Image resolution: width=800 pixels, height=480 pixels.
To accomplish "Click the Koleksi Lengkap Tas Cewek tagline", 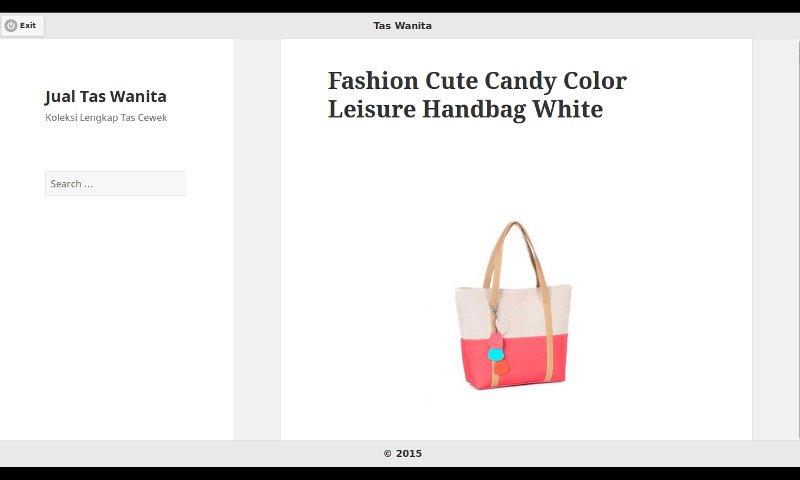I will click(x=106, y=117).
---
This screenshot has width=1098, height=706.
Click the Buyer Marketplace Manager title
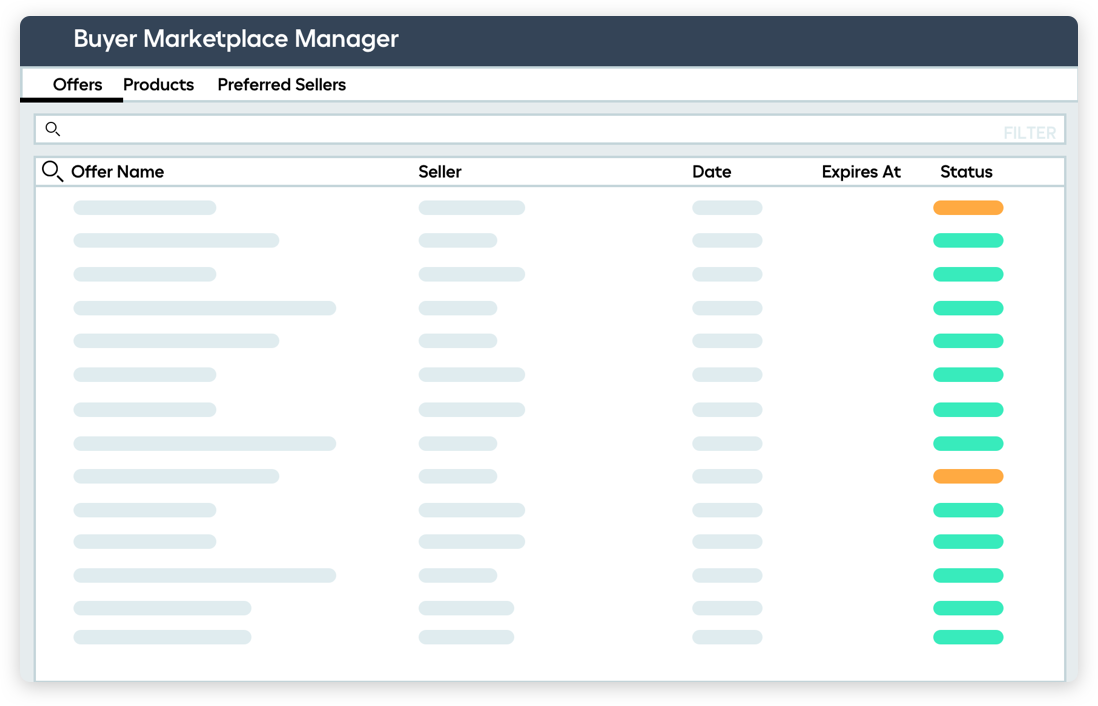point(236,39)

— AIM OF THE EXERCISE —
Go through the data and show each line that holds "width".

— SOLUTION TO THIS EXERCISE —
Image resolution: width=800 pixels, height=480 pixels.
This screenshot has width=1098, height=706.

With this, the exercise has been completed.